■ **Aim of the task**: The line that contains "Open notifications bell icon" marks the start. Please set it down, with every later line of the data, exactly and without pictures.

■ **The data**:
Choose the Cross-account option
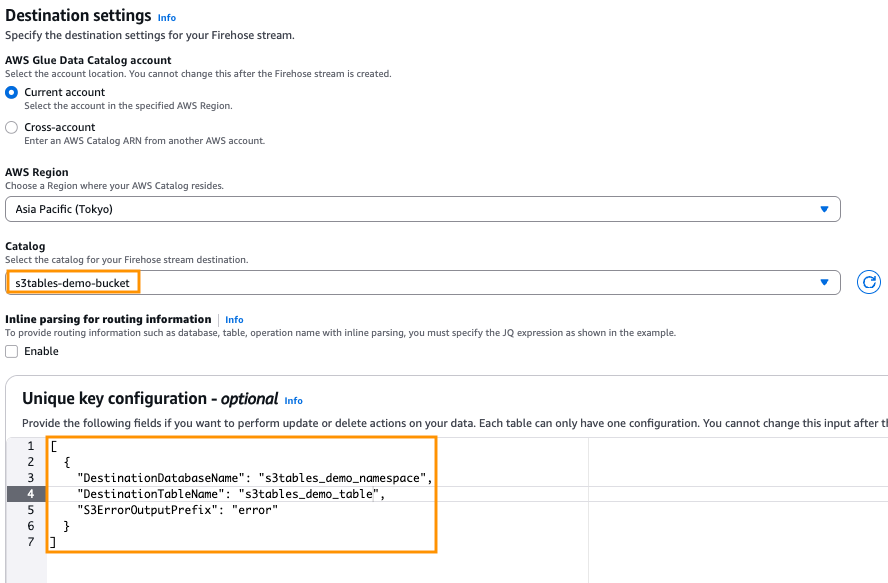The height and width of the screenshot is (583, 888). coord(9,127)
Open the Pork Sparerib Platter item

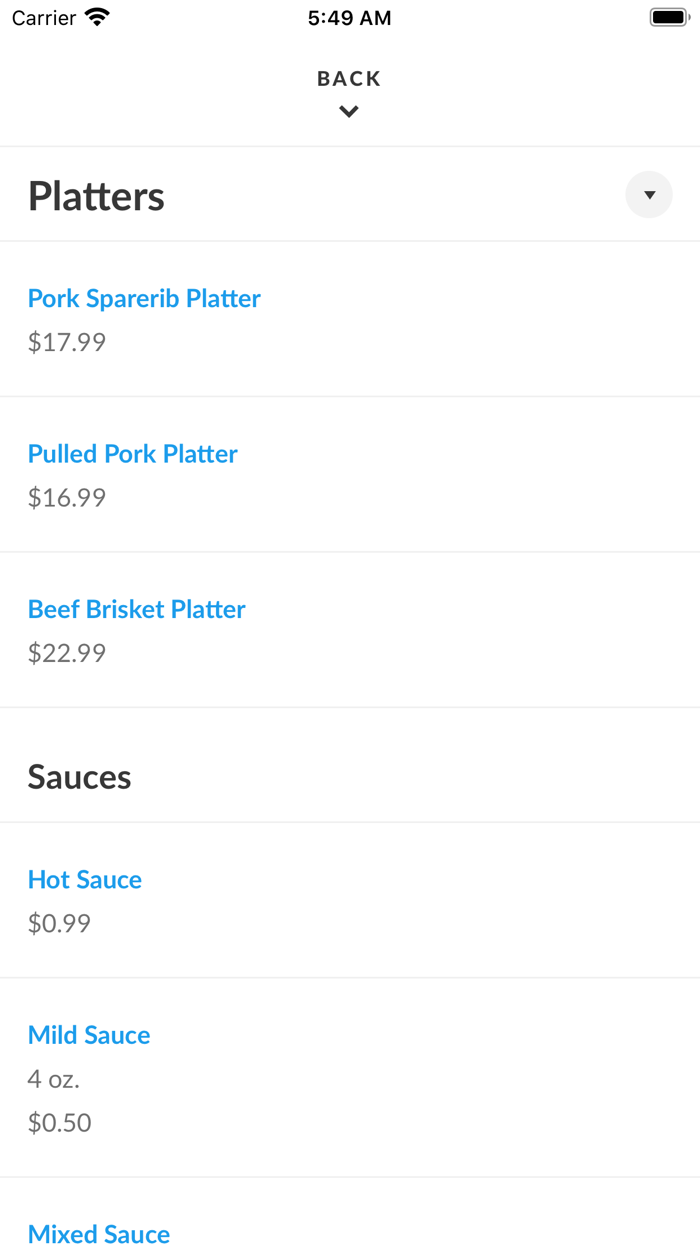(143, 298)
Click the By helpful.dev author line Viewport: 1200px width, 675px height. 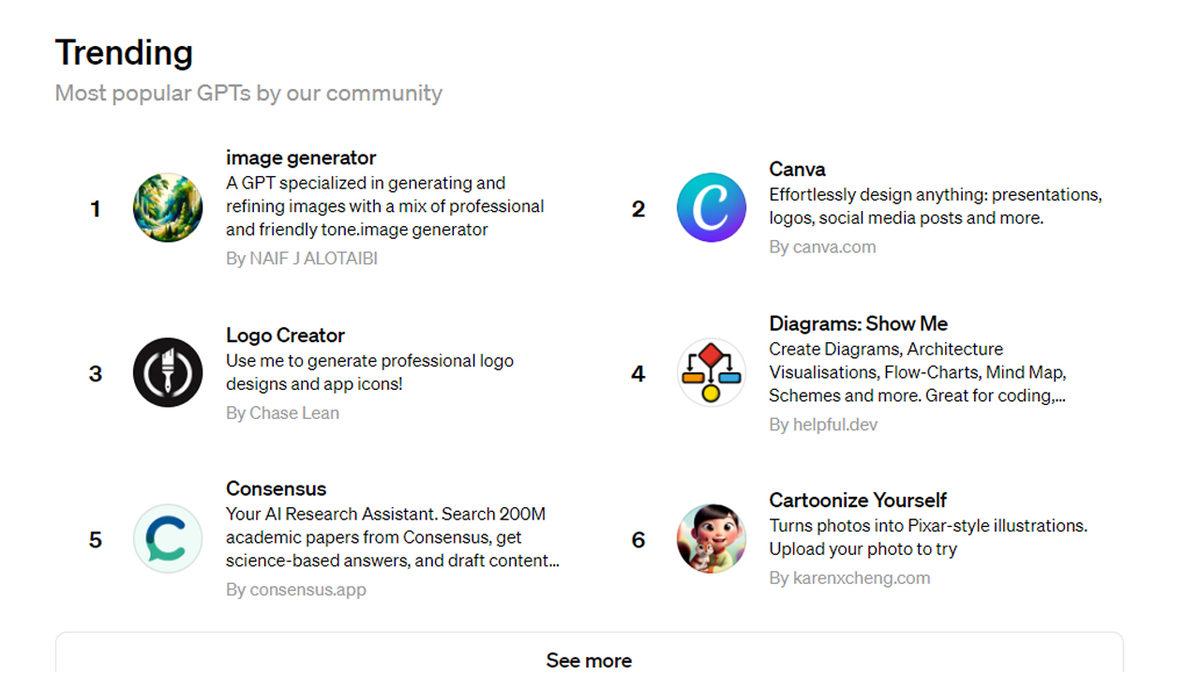pos(823,425)
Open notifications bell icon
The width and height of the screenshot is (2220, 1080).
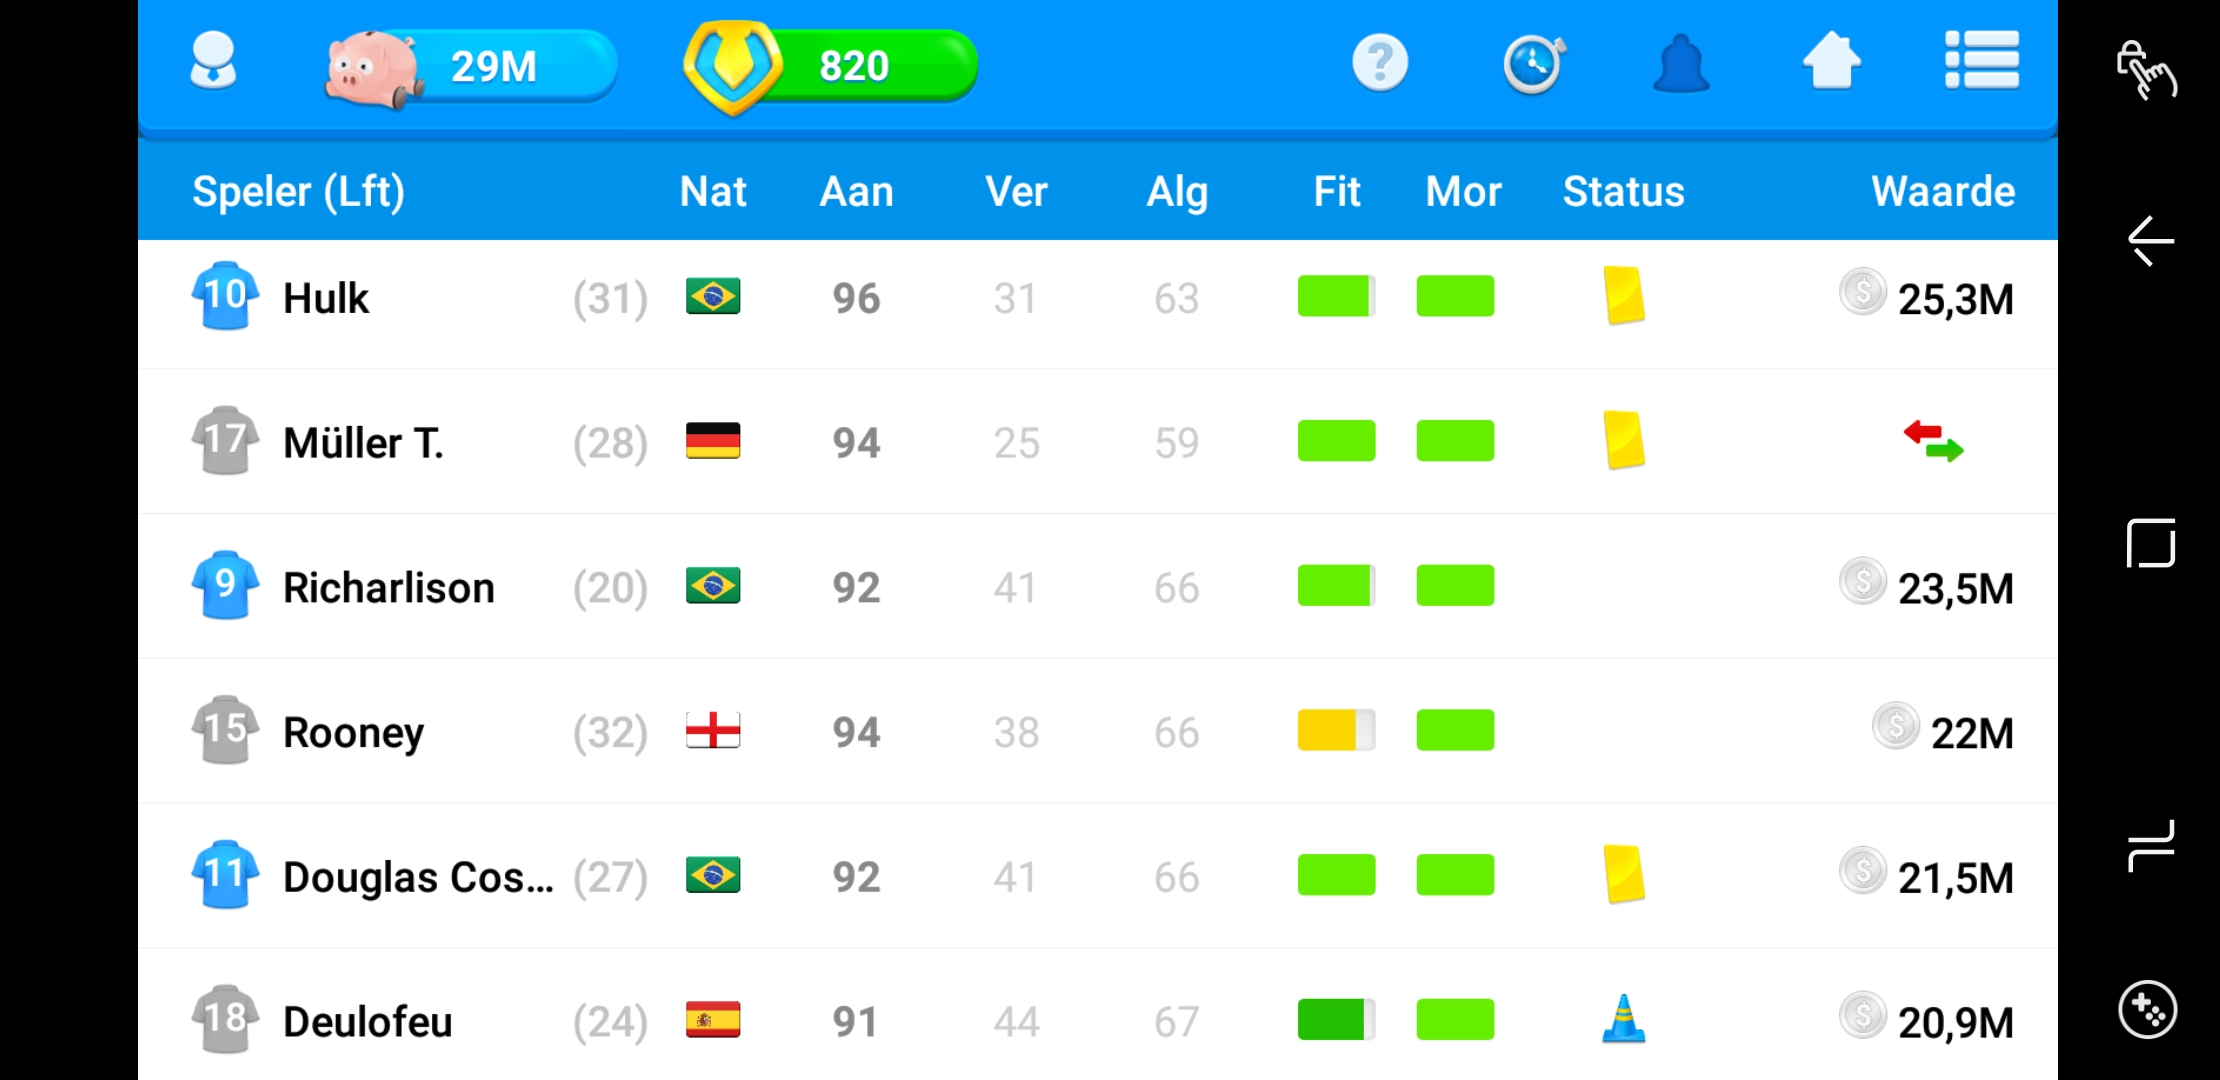[x=1681, y=63]
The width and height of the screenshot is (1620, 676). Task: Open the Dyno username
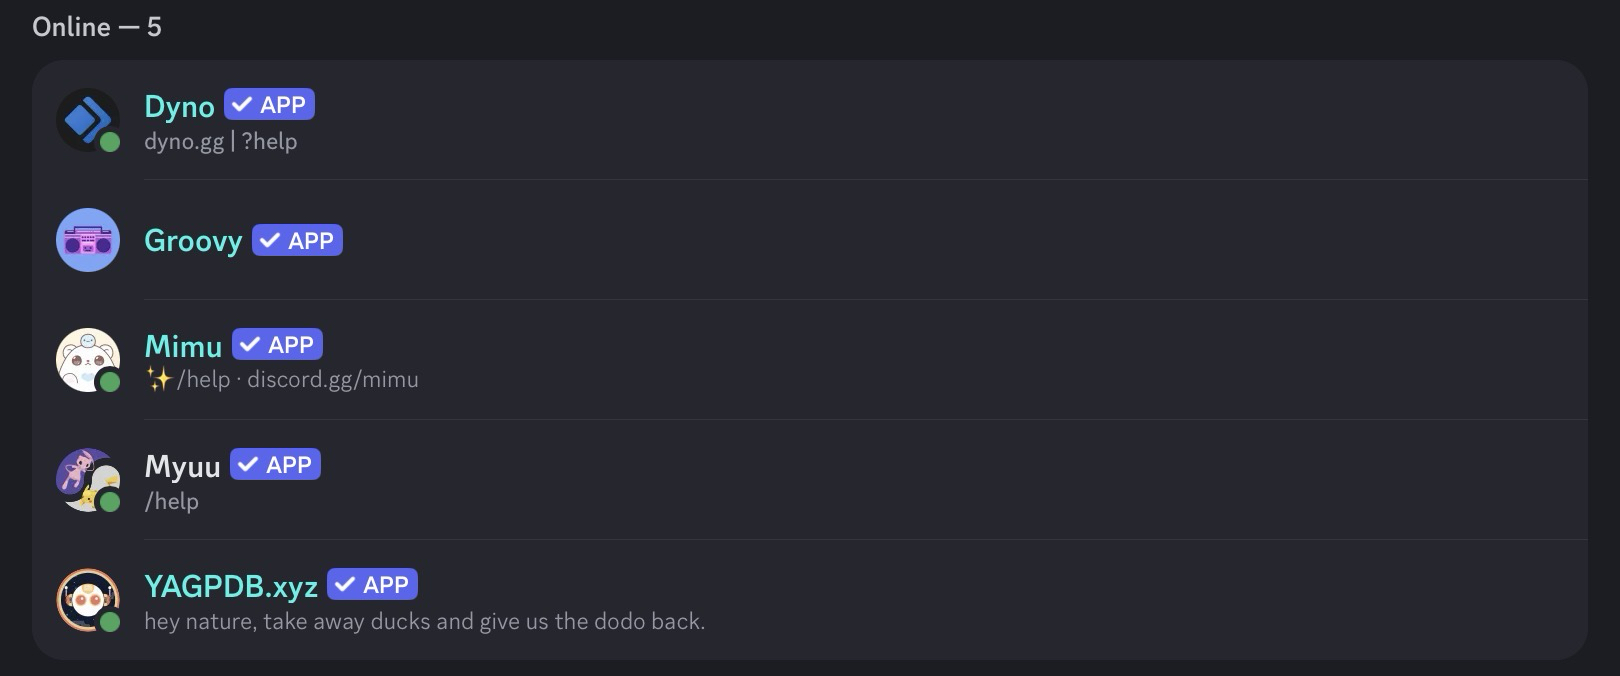[x=179, y=107]
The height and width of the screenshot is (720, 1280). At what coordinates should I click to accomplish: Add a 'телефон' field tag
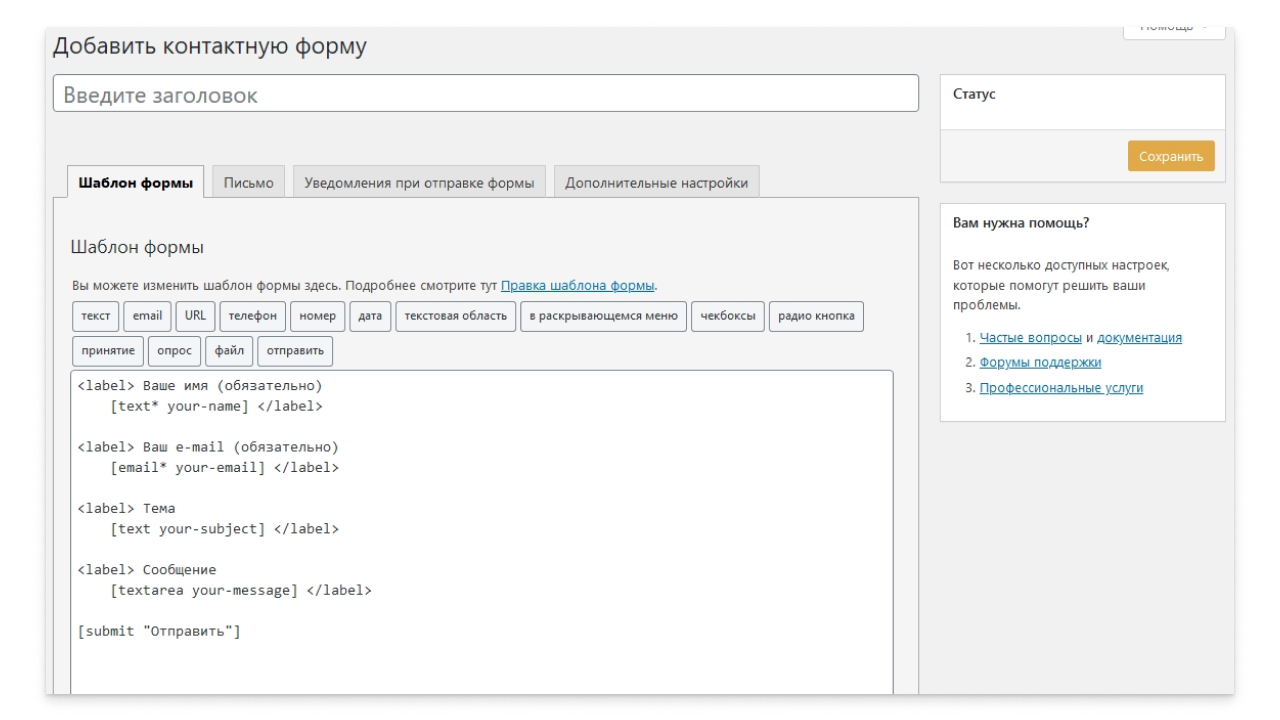(252, 316)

■ **Output**:
Open notifications bell icon
The width and height of the screenshot is (2220, 1080).
[x=1681, y=63]
The width and height of the screenshot is (1620, 676). Task: Open the Dyno username
[x=179, y=107]
The height and width of the screenshot is (720, 1280). At what coordinates should I click to accomplish: Add a 'телефон' field tag
(252, 316)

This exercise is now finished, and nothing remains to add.